=== Data for review ===

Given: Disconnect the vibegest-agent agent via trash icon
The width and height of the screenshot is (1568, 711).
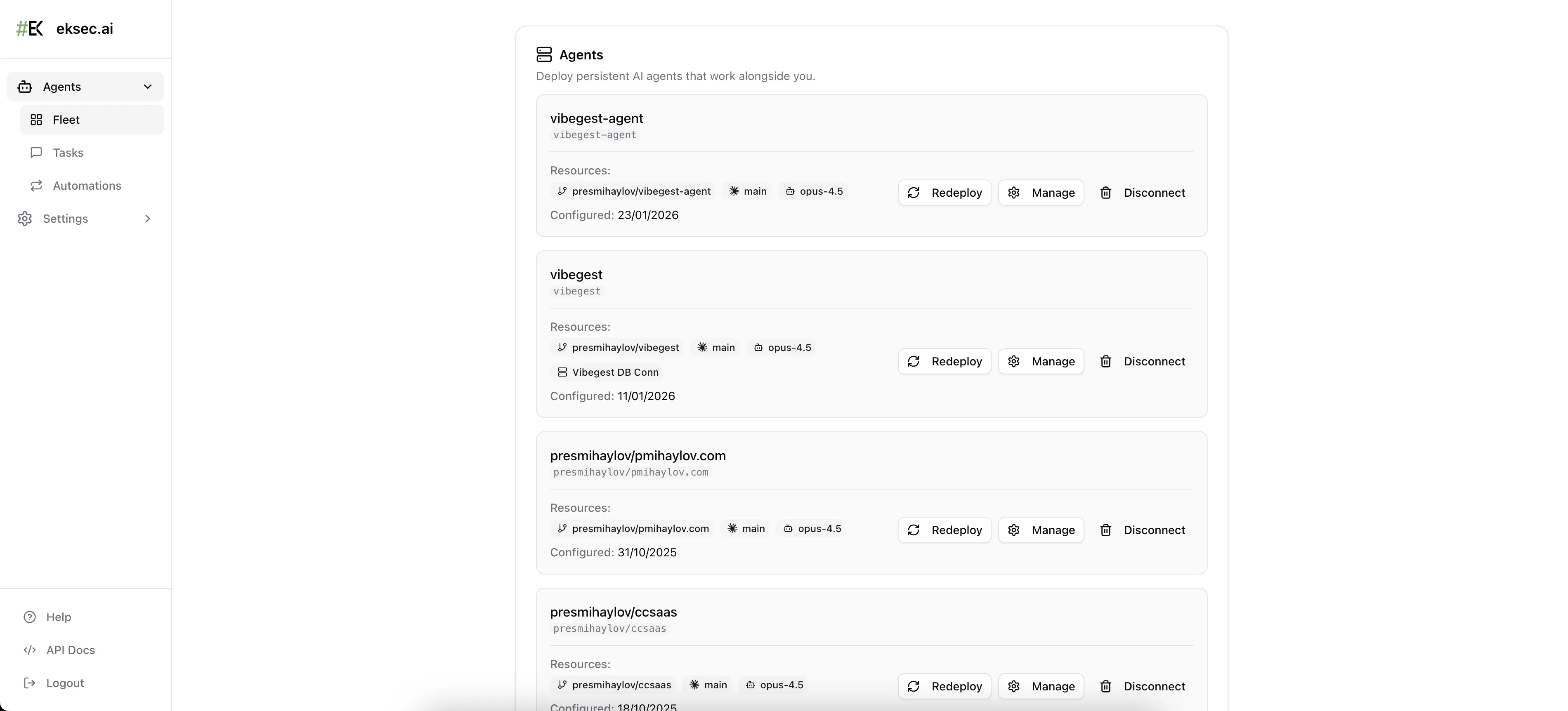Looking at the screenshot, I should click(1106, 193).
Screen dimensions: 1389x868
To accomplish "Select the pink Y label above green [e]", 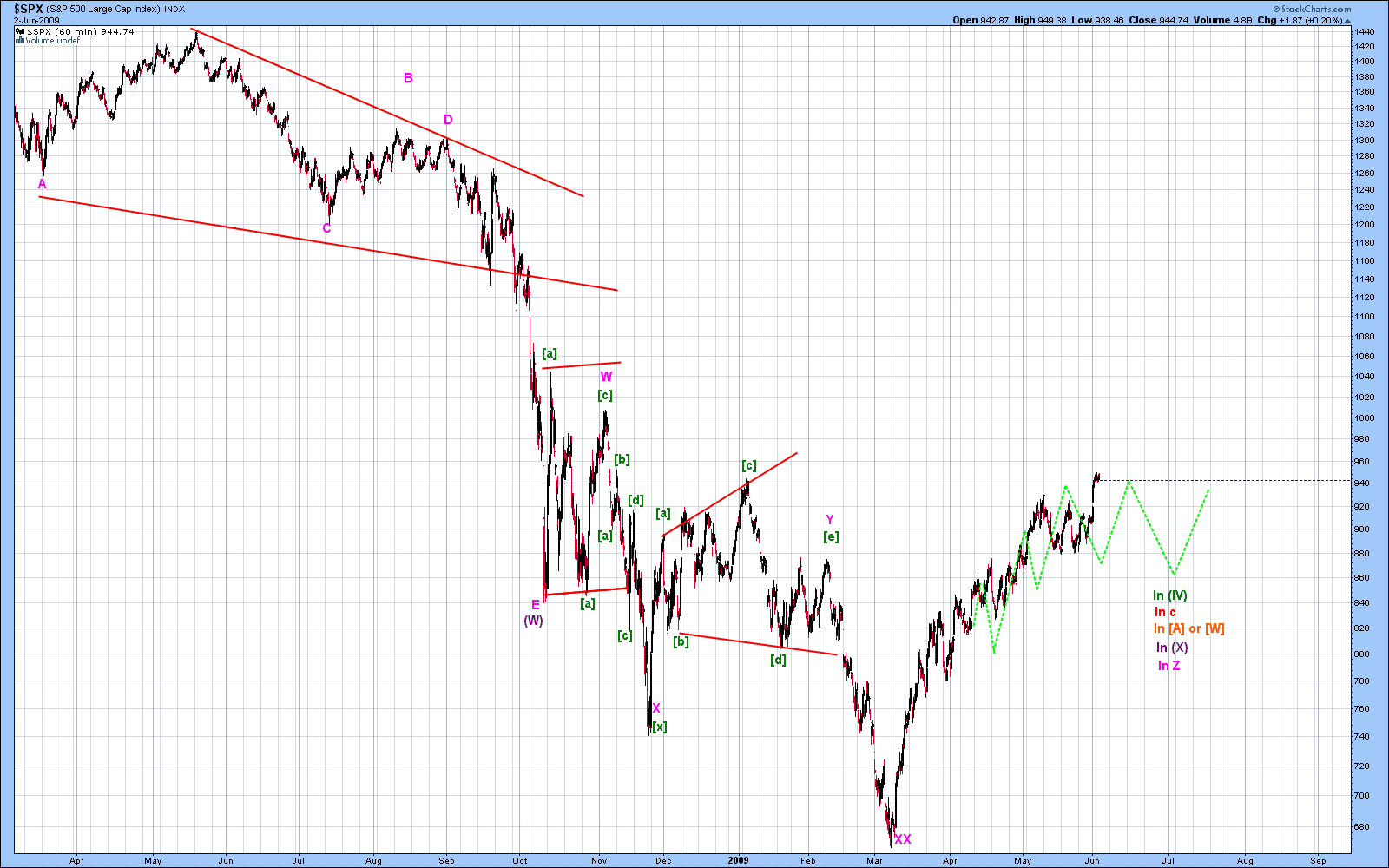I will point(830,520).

===
=== Data for review ===

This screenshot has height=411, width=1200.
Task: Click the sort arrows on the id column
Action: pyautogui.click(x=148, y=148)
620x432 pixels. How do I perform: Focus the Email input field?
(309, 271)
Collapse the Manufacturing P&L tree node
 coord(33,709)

===
=== Data for review ===

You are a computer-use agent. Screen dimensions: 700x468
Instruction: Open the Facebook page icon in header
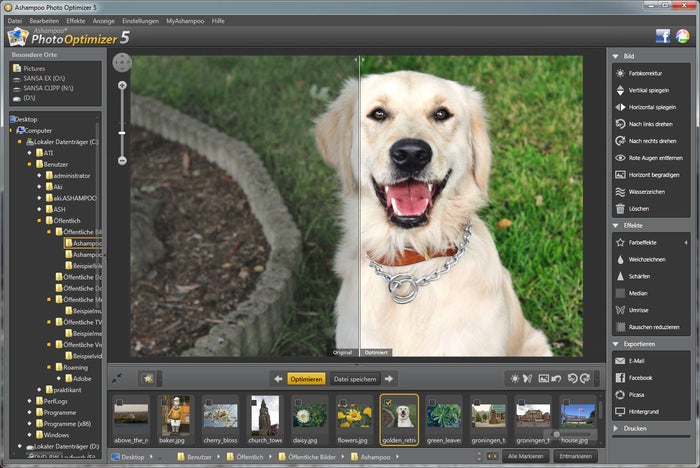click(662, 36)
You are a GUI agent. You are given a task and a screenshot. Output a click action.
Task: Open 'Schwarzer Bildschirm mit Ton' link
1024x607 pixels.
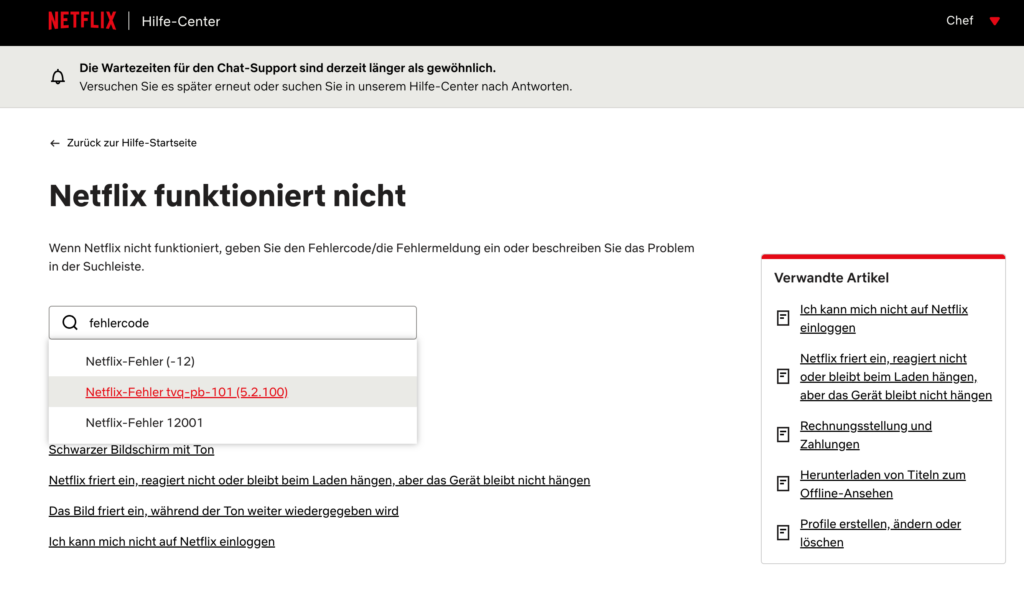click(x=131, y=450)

===

- _Work to be completed_: What is the number of lines in the data that include "agent"? Answer with that number alone.

- _Exercise answer_: 3